*What to do:* Copy the lines below word for word, starting at the one containing "What do you" and ending at the one containing "center [608, 439].", with both of those lines included.

*Data shown:*
=====

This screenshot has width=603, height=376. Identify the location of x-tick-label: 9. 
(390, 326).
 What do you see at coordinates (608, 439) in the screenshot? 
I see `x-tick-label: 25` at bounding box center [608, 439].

=====

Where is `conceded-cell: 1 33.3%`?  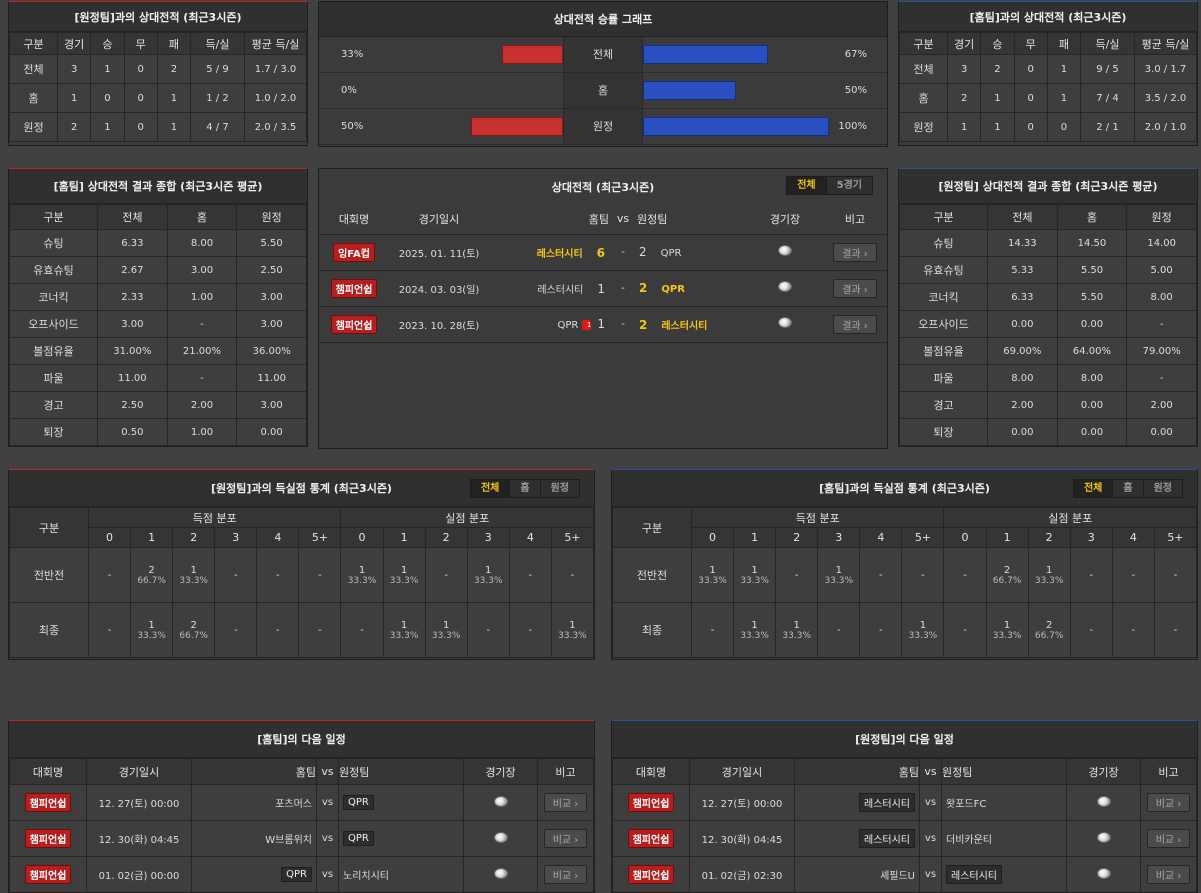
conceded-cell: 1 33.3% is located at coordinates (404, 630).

=====

*Worked solution:*
 What do you see at coordinates (608, 439) in the screenshot? 
I see `x-tick-label: 25` at bounding box center [608, 439].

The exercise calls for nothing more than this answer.